------ Data shown

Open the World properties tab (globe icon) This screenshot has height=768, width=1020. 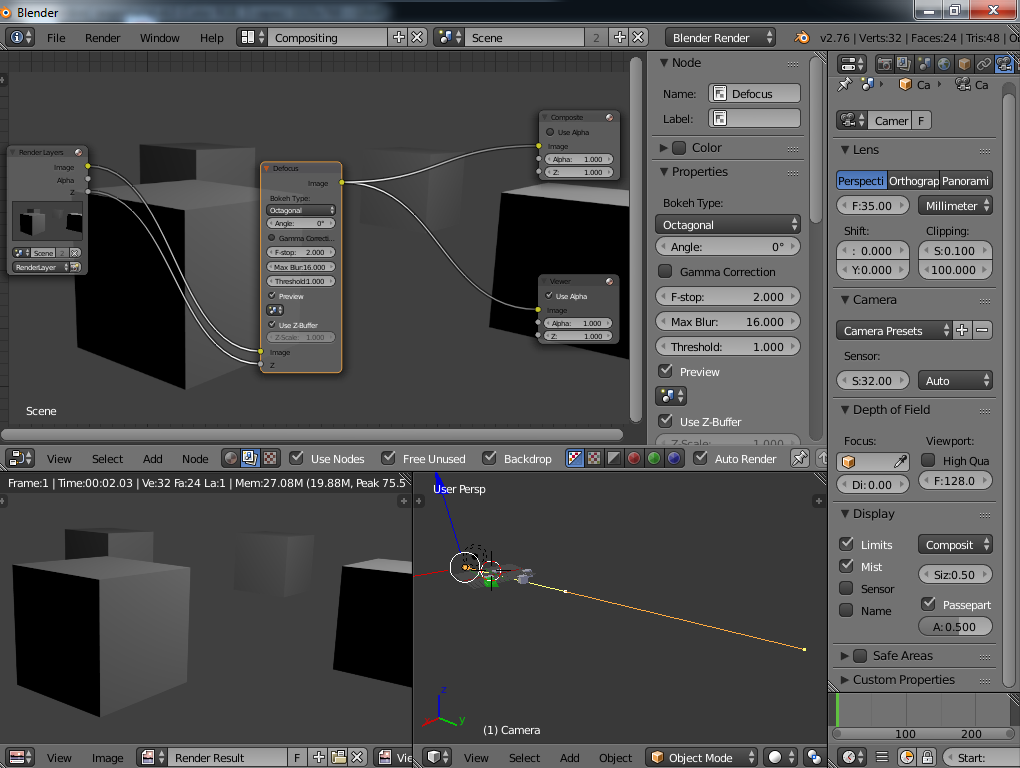pyautogui.click(x=944, y=64)
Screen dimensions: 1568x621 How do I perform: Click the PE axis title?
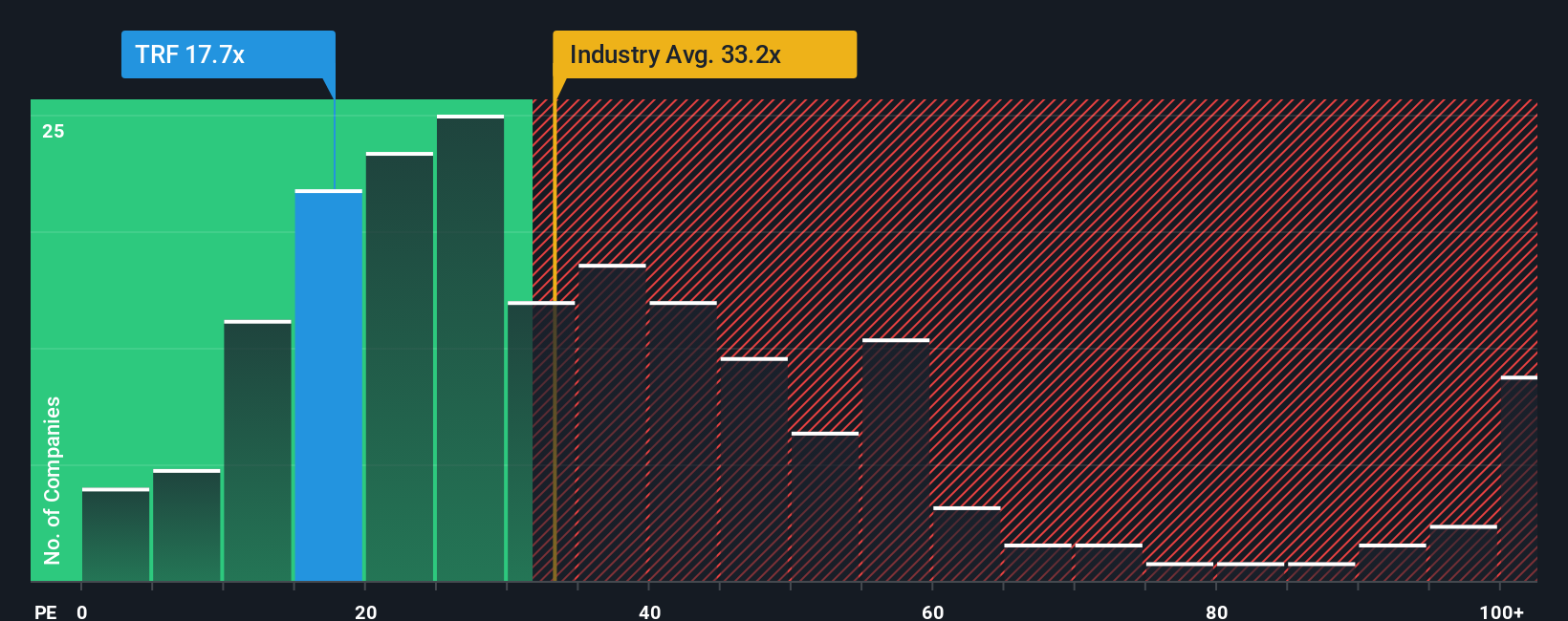(x=46, y=611)
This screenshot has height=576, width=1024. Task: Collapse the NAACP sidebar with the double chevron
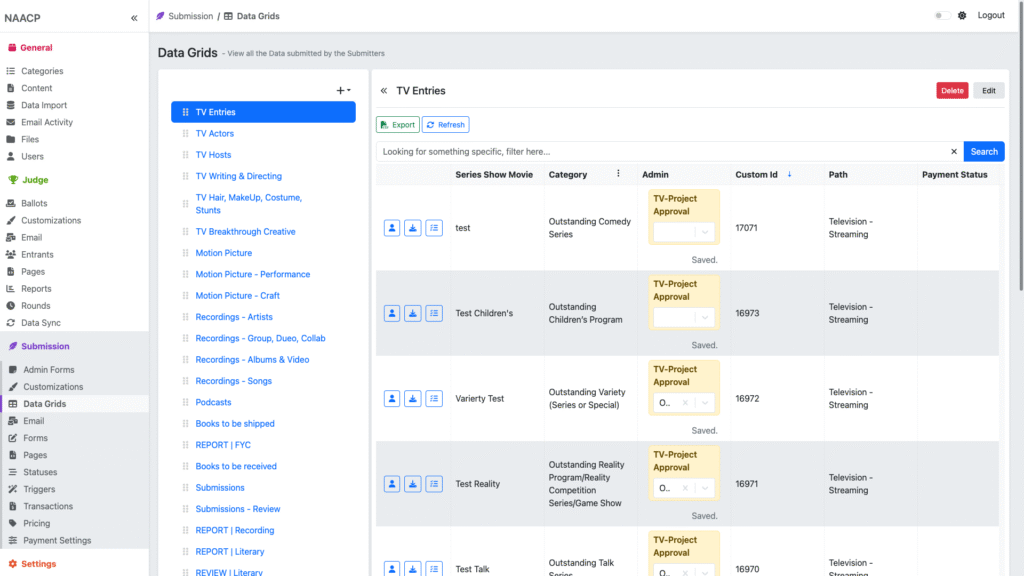[x=134, y=18]
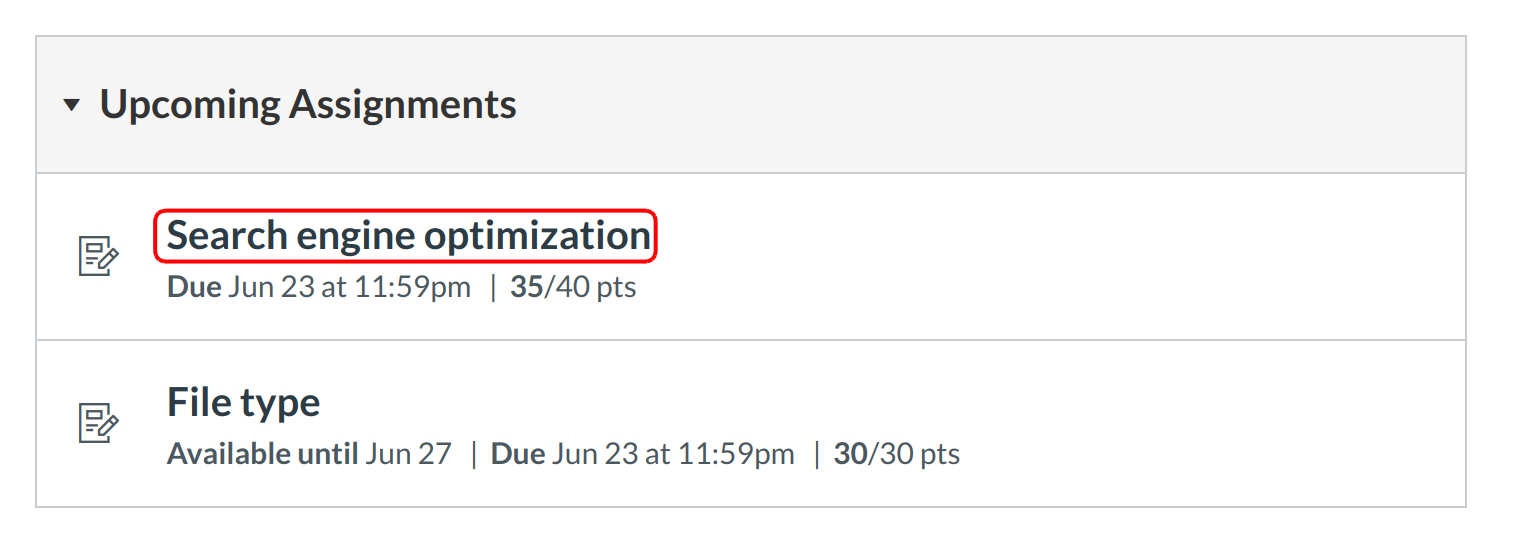Open the Search engine optimization assignment
The width and height of the screenshot is (1514, 540).
(x=408, y=236)
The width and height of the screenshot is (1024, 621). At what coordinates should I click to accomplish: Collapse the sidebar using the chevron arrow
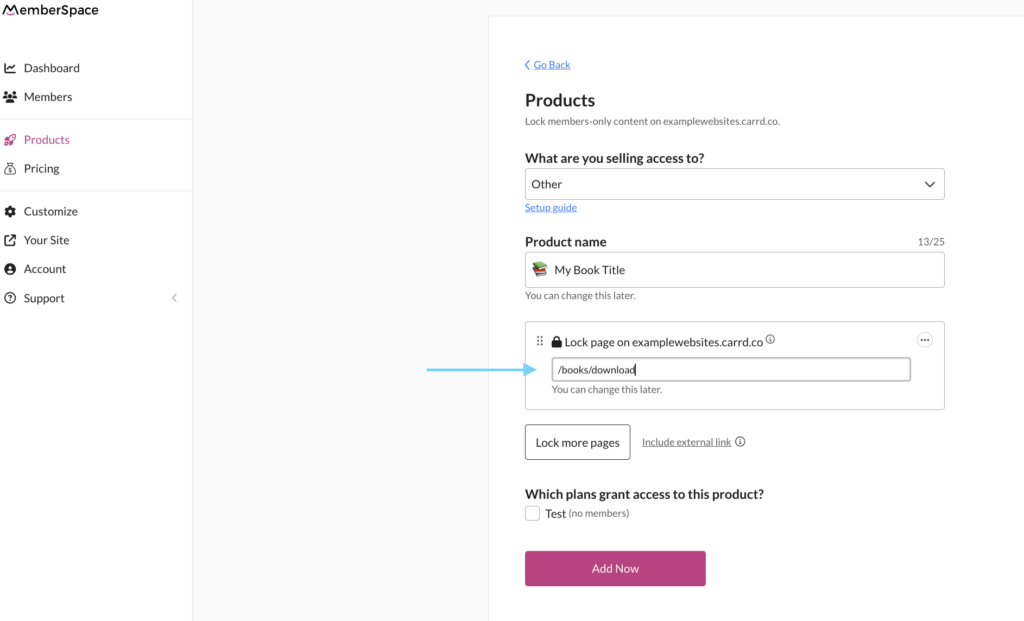pyautogui.click(x=174, y=298)
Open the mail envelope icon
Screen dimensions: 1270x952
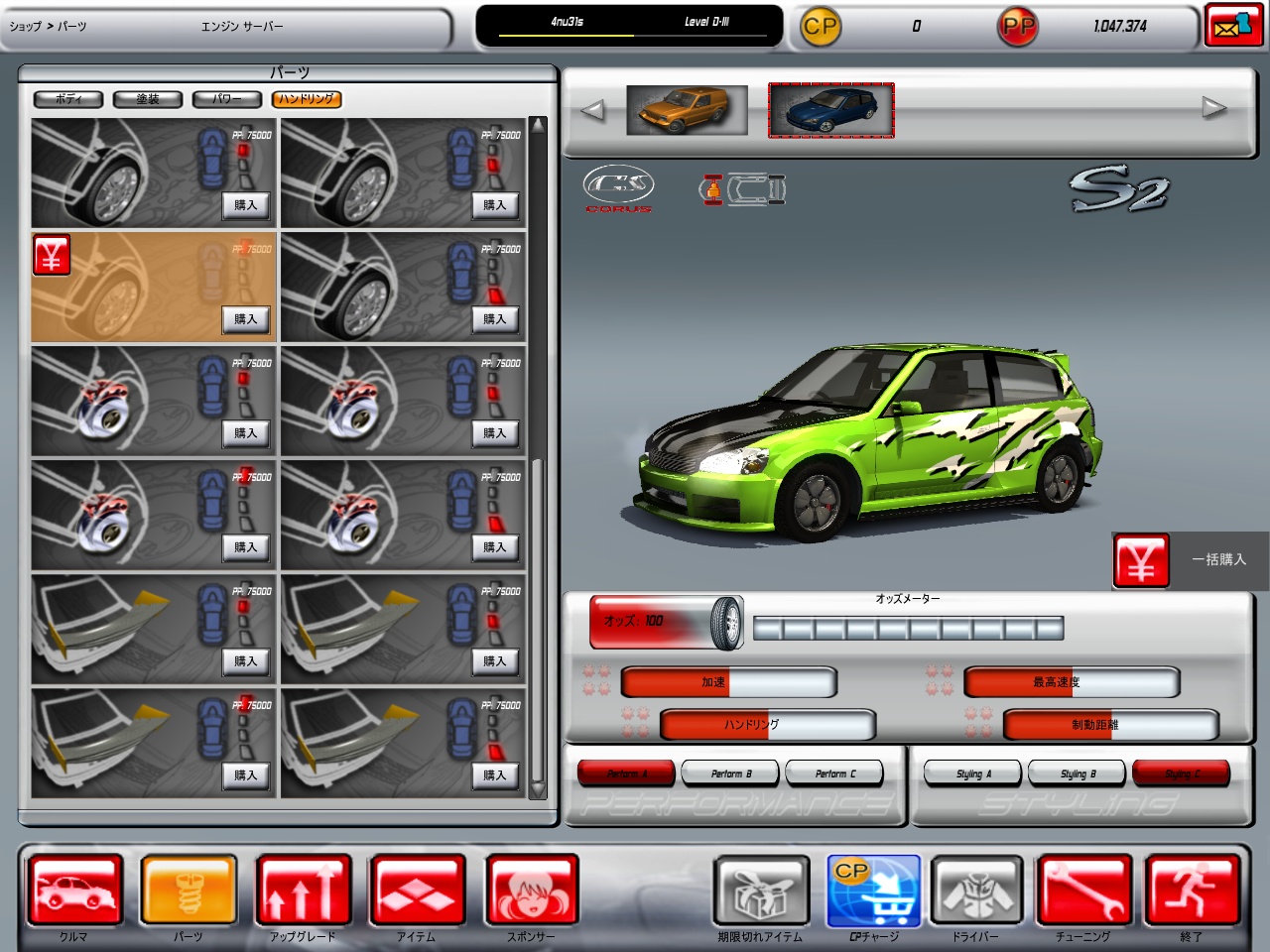pos(1233,26)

------------

What is required. Beginning with the line that contains "The width and height of the screenshot is (1024, 621)." and ending with the last line of the records, reproduce each line as a numbered list. Skip blank lines and leave out the pictures.

Correct output.
1. The width and height of the screenshot is (1024, 621). At what coordinates should I click to accomplish: Collapse the sidebar using the chevron arrow
2. pyautogui.click(x=174, y=298)
3. Open the mail envelope icon
4. Screen dimensions: 1270x952
5. pos(1233,26)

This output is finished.